De Adama Séne correspondant de Teranganews à Saint-Louis
Les populations de la vieille cité ont souffert le martyr ces dernières quarante huit heures pour une coupure sèche des robinets. La perturbation de la distribution du liquide précieux a été plus longue que prévue par les techniciens en charge des travaux d’un raccordement à la prise de Bango. Pour se procurer de l’eau les populations ont même pris d’assaut le fleuve et certains services de la commune.
Les images notées devant les quelques camions citernes d’eau déployés sur le terrain ou devant les prises d’eau de certains services de la vieille ville où il faut se jouer des coudes pour obtenir un bidon de 20 litres d’eau, sont touchantes. Un triste décor qui montre à quel point les populations de la commune de Saint-Louis ne savent plus à quel service d’eau se fier.
Depuis 48 heures, la distribution d’eau dans des milliers de foyers de la ville et villages environnants, ne se fait plus correctement. Pour se procurer du liquide précieux, chaque chef de famille y va avec ses manières et astuces. Une délicate situation que les populations victimes des longues coupures d’eau jugent invivable en cette période de chaleur.
« Depuis 02 jours, l’eau ne coule pas dans les robinets. Ainsi pour avoir quelques bidons pour la boisson et la cuisson de la famille durant la journée, c’est la croix et la bannière. C’est une situation très difficile que les familles ont traversé durant ces 48 heures. Comme on habite Pikine 700, pour avoir de quoi se laver et faire les vaisselles, je suis obligé d’aller remplir quelques bidons au fleuve avec tous les risques que cela comportent.
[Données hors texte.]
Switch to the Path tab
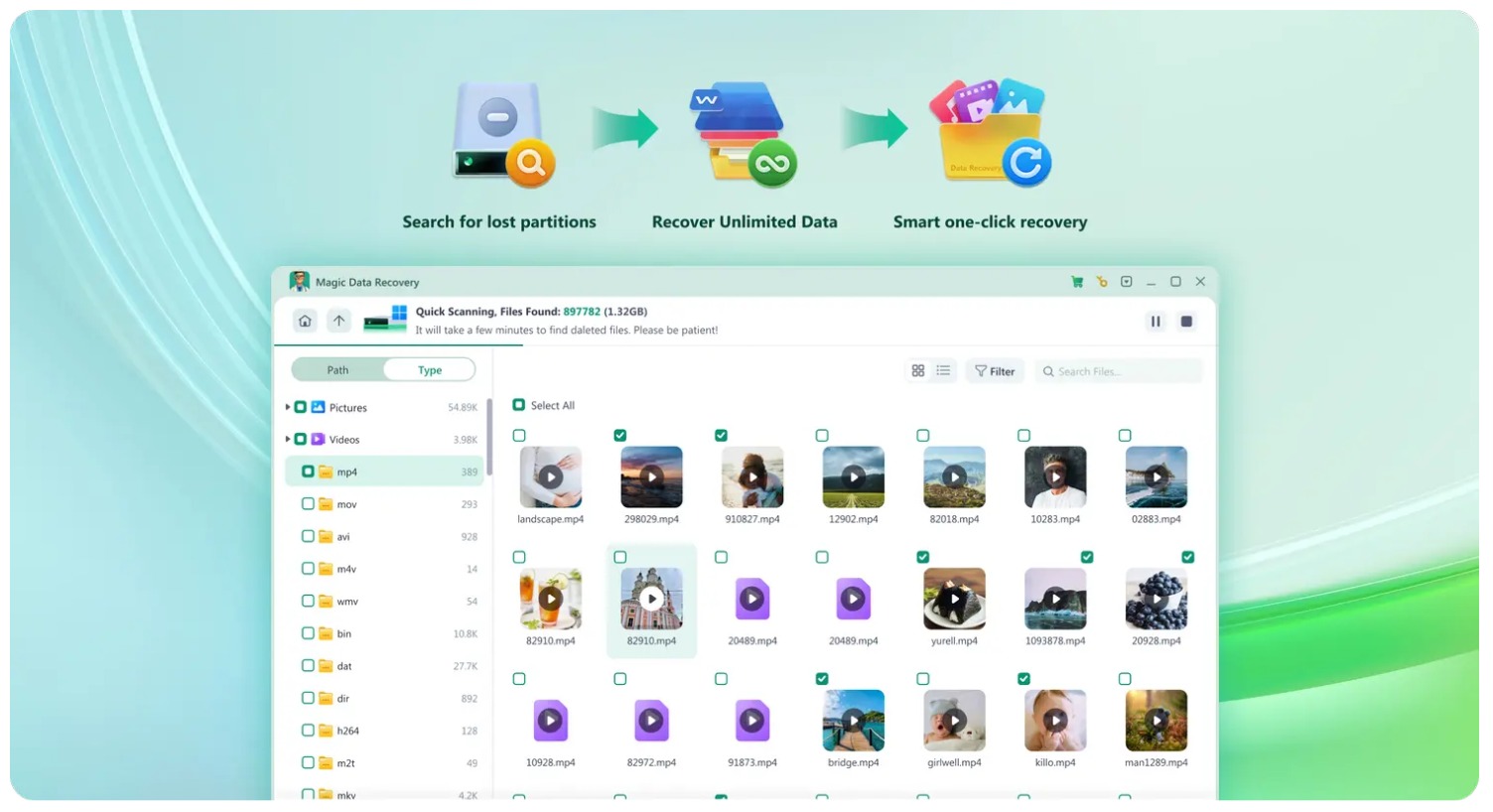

Pour boire, on a acheté des bidons de 10 litres que l’on rationalise parce qu’ on n’a pas de moyens pour en procurer suffisamment » a soutenu Alioune Sarr.
Avant de jeter une grosse pierre dans le jardin de la société Sen’eau. A l’en croire la société de distribution d’eau au Sénégal n’a aucun respect envers les usagers. « Malgré nos souffrances, personne n’ a été avisé sur cette longue coupure pour qu’on puisse prendre les devants. Ce qui n’est pas normal. La Sen’Eau ne respecte pas la population. Si elle doit faire ces genres de travaux qui engendrent un manque d’eau total durant tout ce temps, il faut qu’ elle mette en place des stratégies pour le pallier en envoyant suffisamment de citernes d’eau pour aider la population parce que l’eau est vitale. Pire aucune date ou heure n’est donnée pour le retour à la normale de la distribution de l’eau » a denoncé M. Ndiaye.
Dans la banlieue saint louisienne, c’est la même situation qui est notée. Les populations des villages environnants qui peinent également à voir l’eau couler des robinets, ruent dans les brancards. « Les modestes revenus des chefs de famille sont très impactés par la crise sanitaire. S’ils doivent encore acheter de l’eau dans les boutiques pour certains besoins de la famille et payer des factures d’eau, ils ne s’en sortiront jamais. Il faut que la société en charge de la distribution de l’eau revoit sa copie, les populations sont trop fatiguées des coupures répétitives et sans explication » a pesté Sokhna Diop Mbaye.

A la direction régionale de Sen’eau, le chef des lieux invite les usagers à un peu plus de patience et s’explique sur la perturbation de la distribution. « Ce samedi, il y a eu un déboitement sur la prise d’eau réalisée sur le fleuve à Bango. Les travaux de remise en état ont été réalisés par la Sen’Eau et l’ouvrage a été remis en service. Malheureusement, un second déboîtement s’est signalé rendant les opérations plus complexes. Pour cette raison, elle est supervisée par les sapeurs pompiers.
D’ailleurs même le directeur général de la Sones, société en charge du contrôle de l’exploitation, était sur les lieux pour marquer toute sa solidarité à la Sen’Eau. En attendant la fin des travaux, nos services ont déployé un dispositif de camions citernes pour soulager les populations » a renseigné le chef de service régional de Sen’Eau, Abdoul Mbaye.